Qu’attendez-vous de la paroisse de Clarens ?

J’attends avant tout que nous puissions nous connaître les uns les autres et établir une relation de confiance. Pour moi une communion humaine et spirituelle et à la base de tout chemin vers l’avenir. Alors ensemble j’espère que nous trouverons de nouvelles façons pour vivre l’Évangile afin d’offrir à beaucoup d’autres une occasion d’expérimenter l’amour de Dieu pour chacun.

Qu’espérez-vous apporter à la paroisse de Clarens ?

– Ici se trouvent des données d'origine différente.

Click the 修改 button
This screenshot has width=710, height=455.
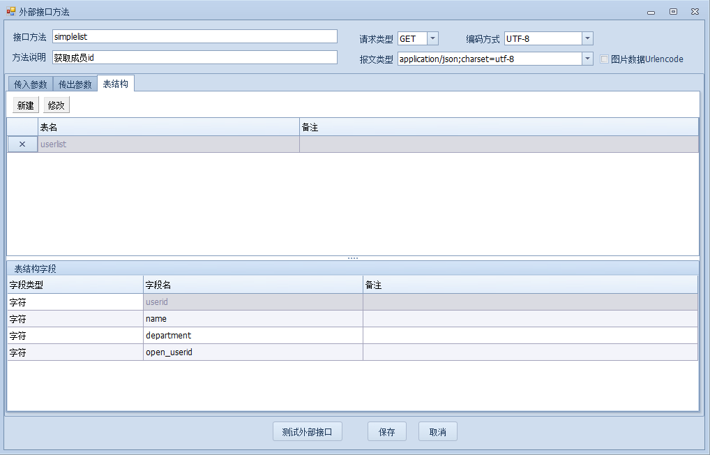point(56,105)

Mon ministère sera réussi si j’ai pu contribuer à renforcer la paroisse de Clarens dans sa dynamique propre pour qu’elle devienne une source de joie et de communion pour beaucoup. J’espère qu’ensemble nous pourrons vivre le trésor de l’Évangile transmis par la tradition protestante et que nous saurons renoncer à ce qui aujourd’hui nous entrave et nous limite, afin que la foi réformée puisse être vécue à Clarens comme une réalité du monde actuel. J’aimerais qu’il existe des célébrations et des activités où chacun·e se sente comme chez lui·elle. Une vie paroissiale qui « prépare le chemin du Seigneur » (Mc 1,3) pour que chaque génération trouve un lieu pour le rencontrer et goûter à l’Évangile.

Quelle représentation vous faites-vous d’un pasteur ?

Le terme pasteur, qui signifie berger, me paraît particulièrement pertinent. Le berger guide le troupeau vers de nouveaux pâturages qui, à la fois, répondent à leurs besoins et respectent l’environnement. Le berger veille au bien-être de son troupeau, essaie de le comprendre et avant tout s’assure qu’il ne perdra personne lorsqu’il y a un déplacement. Cette métaphore du berger correspond à ma représentation du rôle du pasteur aujourd’hui.

Qu’est-ce qui a motivé votre vocation ?

C’est une question difficile, un peu comme demander de quelle source vient l’eau du lac Léman. Ma vocation a de multiples sources. La première vient de mes expériences de relation avec Dieu et de la conviction que son amour précède tout et se trouve au fondement de toute vie. Je suis convaincu de la nature profondément spirituelle de l’être humain et de la nécessité, pour faire face aux défis de notre temps, de placer la vie spirituelle, c’est-à-dire la relation à Dieu, au cœur de tous les aspects de notre vie. C’est ainsi que, selon moi, la vie peut faire sens et être pleinement épanouie. Comment répondre, avec d’autres et comme communauté chrétienne, à l’appel de Dieu au cœur réalité de notre vie moderne. Cette question est aussi au fondement de ma vocation.

Comment la foi est-elle entrée dans votre vie ?

La foi est entrée dans ma vie comme une transmission, un héritage reçu de mes parents et de l’église qu’ils fréquentaient. J’ai particulièrement été touché par les échanges avec mes grands-parents et par leur témoignage de confiance paisible en Dieu. Une étape importante dans mon parcours spirituel survint vers mes vingt ans, avec la lecture des écrits théologiques de Jacques Ellul et ma rencontre de la foi réformée en participant au culte du dimanche soir à la cathédrale. J’ai alors redécouvert la Bonne nouvelle de Jésus qui, loin de se réduire à un salut post-mortem, ouvre un chemin de libération et de renouveau existentiel dans notre présent. Ma foi est née, et continue de naître, de mon émerveillement devant la révélation de l’Évangile où l’abaissement du Christ et la folie de la Croix manifestent la vraie puissance de Dieu, celle d’un amour et d’un pardon sans limite, si opposé à la projection des désirs humains.